Si inaugura oggi (h. 18:30) – per poi durare fino al 6 giugno 2015 – painting, painting, la prima mostra in Italia dell’artista tedesco Ull Hohn (1960-1995), con un intervento dell’artista statunitense Tom Burr. Il luogo designato è un piccolo e prezioso centro d’arte di Milano, in Via Stilicone 10, cioè Peep Hole (sito in rete: www.peep-hole.org): centro d’arte contemporanea che dal 2009 lavora focalizzando l’attenzione su pratiche artistiche contemporanee diverse, con programmi agili composti anche di lectures, conversazioni ed eventi.

Ora, perché la scelta di Hohn? La direttrice della galleria Bruna Roccasalva spiega: «perché in un momento storico in cui si faceva strada l’istitutional critique e si guardava con sospetto alla pittura, Ull Hohn ha portato avanti una ricerca in grado di far convivere questa pratica con l’approccio teorico predominante in quel momento, e perché al di là del valore che ha avuto all’interno di quel contesto storico-artistico la sua ricerca è ancora attuale se ricondotta a un più generale dibattito sulla pittura.»
Nella breve biografia dell’artista tedesco, a voler essere schematici, due esperienze sembrano essere alla base della sua formazione: gli studi iniziali, quelli all’Accademia di Düsseldorf con il grande Gerhard Richter e l’esperienza del “Whitney Independent Study Program” a New York. E in merito, si potrebbe suggerire che con la prima ci sia l’acquisizione di un saper-fare pittorico come condizione si base e che con la seconda, invece, ci sia l’acquisizione di una specifica consapevolezza teorica e concettuale.

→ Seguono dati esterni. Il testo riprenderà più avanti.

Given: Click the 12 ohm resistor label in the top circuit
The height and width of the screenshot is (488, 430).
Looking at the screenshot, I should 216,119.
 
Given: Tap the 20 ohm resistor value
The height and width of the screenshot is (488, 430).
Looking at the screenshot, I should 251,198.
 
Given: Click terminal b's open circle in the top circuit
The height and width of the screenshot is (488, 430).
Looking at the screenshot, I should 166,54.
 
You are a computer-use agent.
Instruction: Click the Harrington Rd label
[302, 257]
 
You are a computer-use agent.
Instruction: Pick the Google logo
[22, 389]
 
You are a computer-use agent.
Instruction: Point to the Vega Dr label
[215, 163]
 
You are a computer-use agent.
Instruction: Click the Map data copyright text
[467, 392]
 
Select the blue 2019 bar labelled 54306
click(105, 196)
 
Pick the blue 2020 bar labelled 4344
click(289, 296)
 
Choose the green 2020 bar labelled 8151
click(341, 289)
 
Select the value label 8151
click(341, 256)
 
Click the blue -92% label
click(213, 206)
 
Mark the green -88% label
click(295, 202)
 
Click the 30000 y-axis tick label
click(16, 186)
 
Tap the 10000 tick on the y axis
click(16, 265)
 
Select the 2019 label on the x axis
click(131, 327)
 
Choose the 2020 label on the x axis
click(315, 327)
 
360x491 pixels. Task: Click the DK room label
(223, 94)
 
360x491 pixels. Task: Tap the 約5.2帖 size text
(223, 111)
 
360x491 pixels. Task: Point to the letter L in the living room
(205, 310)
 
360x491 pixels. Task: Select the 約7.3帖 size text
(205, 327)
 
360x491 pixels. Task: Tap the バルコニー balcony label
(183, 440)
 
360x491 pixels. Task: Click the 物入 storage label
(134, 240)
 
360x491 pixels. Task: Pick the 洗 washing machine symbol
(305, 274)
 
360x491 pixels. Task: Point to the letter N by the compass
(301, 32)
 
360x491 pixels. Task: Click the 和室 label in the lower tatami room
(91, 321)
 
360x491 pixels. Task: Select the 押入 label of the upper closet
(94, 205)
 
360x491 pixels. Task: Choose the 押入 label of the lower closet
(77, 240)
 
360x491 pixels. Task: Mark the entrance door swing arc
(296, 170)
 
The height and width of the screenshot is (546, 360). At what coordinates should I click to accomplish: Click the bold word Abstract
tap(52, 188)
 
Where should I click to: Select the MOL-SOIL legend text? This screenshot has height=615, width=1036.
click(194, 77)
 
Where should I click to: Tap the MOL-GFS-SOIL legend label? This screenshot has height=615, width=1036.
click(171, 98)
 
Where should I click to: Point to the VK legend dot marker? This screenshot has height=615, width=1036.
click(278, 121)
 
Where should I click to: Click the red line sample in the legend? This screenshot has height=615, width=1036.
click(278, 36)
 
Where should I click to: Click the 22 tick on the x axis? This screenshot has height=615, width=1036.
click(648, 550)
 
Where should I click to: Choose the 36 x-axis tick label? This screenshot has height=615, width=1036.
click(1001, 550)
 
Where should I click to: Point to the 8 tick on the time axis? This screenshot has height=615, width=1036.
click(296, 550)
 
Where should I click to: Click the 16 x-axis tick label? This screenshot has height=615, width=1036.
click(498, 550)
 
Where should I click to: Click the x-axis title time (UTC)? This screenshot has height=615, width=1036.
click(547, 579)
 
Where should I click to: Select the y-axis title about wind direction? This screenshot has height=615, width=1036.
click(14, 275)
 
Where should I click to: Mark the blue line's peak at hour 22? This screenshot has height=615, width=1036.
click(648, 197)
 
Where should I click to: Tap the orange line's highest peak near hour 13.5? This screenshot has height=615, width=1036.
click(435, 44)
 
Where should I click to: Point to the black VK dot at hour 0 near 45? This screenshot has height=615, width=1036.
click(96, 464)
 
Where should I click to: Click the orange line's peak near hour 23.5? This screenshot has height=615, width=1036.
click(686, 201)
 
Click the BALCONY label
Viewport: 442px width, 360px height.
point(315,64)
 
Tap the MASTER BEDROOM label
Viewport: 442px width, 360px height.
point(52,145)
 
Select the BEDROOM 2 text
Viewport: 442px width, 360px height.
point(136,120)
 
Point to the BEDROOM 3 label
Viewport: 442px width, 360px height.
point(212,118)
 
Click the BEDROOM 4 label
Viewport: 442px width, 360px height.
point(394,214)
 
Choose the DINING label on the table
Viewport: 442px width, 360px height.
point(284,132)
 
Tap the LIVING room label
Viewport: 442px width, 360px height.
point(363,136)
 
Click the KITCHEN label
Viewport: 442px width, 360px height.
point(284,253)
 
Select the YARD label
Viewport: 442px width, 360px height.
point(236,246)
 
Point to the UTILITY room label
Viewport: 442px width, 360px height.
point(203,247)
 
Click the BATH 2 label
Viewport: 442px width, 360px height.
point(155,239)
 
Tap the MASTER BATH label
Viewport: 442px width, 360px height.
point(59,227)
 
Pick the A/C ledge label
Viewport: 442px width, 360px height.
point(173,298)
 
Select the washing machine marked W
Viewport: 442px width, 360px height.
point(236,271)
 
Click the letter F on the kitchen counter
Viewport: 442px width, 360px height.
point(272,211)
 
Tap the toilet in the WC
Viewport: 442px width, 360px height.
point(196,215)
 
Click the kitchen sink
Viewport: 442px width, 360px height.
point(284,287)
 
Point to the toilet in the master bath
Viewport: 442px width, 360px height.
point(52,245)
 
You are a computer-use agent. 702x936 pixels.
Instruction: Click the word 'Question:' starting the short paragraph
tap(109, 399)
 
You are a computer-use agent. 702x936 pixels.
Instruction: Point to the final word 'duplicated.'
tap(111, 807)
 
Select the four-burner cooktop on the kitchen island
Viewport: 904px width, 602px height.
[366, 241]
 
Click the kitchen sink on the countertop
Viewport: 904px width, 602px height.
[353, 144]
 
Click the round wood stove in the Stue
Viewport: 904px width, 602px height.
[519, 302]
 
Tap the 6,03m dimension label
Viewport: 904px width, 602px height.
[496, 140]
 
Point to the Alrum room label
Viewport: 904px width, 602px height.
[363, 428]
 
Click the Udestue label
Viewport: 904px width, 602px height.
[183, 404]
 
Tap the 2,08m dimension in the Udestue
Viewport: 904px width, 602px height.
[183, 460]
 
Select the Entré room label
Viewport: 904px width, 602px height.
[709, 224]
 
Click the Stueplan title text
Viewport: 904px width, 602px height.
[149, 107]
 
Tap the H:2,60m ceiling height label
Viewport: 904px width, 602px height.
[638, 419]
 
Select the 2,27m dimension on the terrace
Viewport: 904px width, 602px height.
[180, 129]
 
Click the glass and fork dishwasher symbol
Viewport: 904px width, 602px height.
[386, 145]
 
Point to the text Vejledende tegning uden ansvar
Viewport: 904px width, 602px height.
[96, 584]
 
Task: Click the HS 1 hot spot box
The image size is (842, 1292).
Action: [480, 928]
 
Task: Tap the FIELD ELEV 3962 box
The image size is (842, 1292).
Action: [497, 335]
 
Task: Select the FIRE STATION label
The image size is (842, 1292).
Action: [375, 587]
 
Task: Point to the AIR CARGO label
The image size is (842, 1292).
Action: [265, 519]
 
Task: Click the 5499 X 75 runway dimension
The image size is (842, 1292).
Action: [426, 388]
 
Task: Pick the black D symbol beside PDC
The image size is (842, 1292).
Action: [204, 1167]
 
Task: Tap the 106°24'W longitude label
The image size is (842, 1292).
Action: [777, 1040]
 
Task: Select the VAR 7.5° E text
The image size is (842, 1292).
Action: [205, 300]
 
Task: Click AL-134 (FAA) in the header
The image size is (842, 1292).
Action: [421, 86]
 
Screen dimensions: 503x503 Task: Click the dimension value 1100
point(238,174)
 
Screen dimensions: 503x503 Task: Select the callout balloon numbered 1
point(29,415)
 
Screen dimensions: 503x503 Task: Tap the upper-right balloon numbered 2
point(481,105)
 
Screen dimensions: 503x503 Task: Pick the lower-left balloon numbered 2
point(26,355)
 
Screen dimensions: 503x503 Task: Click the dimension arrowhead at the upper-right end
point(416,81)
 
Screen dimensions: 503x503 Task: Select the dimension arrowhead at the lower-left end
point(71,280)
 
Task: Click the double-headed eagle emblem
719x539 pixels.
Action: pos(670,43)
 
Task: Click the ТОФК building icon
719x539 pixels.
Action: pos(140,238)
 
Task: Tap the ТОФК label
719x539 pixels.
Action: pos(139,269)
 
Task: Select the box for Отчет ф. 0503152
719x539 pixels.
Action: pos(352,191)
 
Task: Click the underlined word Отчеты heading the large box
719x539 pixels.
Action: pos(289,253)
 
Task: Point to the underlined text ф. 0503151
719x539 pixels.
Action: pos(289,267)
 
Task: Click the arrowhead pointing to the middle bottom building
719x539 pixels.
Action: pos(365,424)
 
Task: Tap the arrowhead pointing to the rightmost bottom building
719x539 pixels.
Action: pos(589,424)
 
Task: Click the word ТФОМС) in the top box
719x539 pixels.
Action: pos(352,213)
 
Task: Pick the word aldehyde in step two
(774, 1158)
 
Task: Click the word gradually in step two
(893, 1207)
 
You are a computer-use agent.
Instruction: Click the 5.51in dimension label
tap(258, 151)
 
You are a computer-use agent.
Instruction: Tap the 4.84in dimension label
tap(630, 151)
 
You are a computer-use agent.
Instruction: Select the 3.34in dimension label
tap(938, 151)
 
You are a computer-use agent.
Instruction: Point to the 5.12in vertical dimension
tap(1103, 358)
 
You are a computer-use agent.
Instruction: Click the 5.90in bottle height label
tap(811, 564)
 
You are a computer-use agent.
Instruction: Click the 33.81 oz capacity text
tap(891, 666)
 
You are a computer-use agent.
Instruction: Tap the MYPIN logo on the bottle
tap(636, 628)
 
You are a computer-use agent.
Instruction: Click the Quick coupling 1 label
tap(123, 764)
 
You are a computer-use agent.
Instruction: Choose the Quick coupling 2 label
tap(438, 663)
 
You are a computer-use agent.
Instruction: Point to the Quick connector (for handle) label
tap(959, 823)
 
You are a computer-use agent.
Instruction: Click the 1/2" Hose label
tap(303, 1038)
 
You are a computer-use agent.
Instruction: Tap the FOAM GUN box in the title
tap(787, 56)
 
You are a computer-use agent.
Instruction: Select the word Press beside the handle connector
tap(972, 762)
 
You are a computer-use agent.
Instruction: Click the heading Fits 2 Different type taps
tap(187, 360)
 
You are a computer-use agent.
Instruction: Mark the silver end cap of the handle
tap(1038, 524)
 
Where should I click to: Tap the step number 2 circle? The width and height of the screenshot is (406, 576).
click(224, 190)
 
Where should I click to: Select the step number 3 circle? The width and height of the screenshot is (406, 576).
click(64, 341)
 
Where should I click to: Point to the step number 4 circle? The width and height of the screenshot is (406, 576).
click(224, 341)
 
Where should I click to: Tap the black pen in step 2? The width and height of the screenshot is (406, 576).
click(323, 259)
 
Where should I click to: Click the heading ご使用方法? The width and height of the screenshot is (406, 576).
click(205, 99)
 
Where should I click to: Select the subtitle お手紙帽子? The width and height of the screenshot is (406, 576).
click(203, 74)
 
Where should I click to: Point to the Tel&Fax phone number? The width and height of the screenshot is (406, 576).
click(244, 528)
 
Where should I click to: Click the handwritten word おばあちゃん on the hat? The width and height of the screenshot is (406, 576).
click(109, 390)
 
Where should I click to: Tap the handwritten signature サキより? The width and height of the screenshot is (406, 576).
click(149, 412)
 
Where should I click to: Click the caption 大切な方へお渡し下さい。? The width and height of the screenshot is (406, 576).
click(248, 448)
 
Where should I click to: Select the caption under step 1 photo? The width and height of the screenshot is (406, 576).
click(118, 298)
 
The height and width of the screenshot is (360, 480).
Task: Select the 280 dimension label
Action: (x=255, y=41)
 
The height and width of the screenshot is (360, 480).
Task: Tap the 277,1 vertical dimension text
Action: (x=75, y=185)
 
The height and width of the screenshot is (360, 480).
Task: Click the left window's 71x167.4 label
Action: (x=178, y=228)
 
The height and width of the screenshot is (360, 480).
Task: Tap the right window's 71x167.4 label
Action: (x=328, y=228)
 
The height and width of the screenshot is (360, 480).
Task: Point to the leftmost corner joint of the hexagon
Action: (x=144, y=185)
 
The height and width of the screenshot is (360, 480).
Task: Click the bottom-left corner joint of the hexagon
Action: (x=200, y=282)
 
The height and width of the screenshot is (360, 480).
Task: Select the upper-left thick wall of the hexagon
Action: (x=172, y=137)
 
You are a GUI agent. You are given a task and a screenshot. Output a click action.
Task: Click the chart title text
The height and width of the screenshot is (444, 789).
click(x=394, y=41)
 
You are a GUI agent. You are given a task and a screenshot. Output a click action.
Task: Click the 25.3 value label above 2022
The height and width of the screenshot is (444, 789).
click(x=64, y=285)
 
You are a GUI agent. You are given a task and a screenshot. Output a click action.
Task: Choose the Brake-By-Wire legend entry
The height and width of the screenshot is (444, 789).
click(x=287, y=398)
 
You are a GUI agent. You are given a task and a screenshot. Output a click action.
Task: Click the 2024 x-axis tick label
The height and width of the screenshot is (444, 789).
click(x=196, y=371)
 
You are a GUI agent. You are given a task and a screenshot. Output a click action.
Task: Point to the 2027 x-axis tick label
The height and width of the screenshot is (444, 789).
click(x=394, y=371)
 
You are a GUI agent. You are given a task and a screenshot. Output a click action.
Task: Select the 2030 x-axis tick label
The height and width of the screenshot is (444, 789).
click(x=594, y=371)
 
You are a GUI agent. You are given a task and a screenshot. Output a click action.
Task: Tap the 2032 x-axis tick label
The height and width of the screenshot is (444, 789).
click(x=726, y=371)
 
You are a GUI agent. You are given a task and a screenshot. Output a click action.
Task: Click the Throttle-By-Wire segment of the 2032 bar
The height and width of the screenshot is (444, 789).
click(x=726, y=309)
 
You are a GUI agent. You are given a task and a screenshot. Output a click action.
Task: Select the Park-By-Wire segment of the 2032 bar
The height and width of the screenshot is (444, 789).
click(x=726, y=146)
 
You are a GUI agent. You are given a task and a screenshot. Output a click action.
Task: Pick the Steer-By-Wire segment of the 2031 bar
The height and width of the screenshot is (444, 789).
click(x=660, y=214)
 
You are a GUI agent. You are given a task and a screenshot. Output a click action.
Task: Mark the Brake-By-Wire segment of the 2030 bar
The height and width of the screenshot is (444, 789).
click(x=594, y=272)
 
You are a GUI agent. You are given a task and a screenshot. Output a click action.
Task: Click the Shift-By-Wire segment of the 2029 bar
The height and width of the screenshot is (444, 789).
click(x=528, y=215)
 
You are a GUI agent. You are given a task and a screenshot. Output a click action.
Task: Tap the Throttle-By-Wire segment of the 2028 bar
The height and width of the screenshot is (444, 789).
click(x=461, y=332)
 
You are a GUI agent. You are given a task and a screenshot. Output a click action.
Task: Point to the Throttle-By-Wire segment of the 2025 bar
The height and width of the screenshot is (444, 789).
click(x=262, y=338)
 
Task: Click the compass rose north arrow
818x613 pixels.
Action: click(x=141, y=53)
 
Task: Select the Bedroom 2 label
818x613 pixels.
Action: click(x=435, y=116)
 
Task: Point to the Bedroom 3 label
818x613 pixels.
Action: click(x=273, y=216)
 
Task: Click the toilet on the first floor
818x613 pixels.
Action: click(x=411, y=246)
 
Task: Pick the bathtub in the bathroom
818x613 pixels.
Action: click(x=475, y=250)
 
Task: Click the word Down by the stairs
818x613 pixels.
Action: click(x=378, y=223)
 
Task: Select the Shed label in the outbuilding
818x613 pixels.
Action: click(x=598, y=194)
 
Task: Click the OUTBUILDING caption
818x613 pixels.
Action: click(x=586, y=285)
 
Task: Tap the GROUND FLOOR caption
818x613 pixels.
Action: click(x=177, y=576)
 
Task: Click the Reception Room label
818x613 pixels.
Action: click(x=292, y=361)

La mostra presenta una disposizione non cronologica di una selezione di opere dell’artista che attinge da due importanti serie da lui realizzate nel 1988, cioè Nine Landscapes e Off The Wall, poste in due pareti diametralmente opposte all’inizio e alla fine dello spazio espositivo. Fra questi due limiti sono poi presentate le fasi del lavoro e quindi della ricerca di Hohn, in un percorso in dialogo con l’opera di Tom Burr – al di là del rapporto di natura privata tra l’artista tedesco e l’artista americano, l’affinità si basa anche sul medesimo contesto storico-artistico (la presenza di entrambi nel Whitney Program).

Alla fine, quel che si mostra è un insieme di stili e registri diversi dove, nella sperimentazione dell’artista, si può vedere la pratica pittorica come orizzonte di senso, eterno ritorno di una azione che passa, per esempio, attraverso la mediazione della pittura di paesaggio: dai riferimenti all’arte di Albert Bierstadt e all’Hudson River School agli esercizi didattici memori del programma televisivo di Bob Ross, Joy of Painting. In fondo, un qualcosa di perfettamente coerente con la ricerca di Peep Hole, come conferma di una necessità di guardare al futuro da diversi punti di vista, solidi quanto una tradizione e però aperti all’immaginazione: come, appunto, lo sguardo tramite uno spioncino.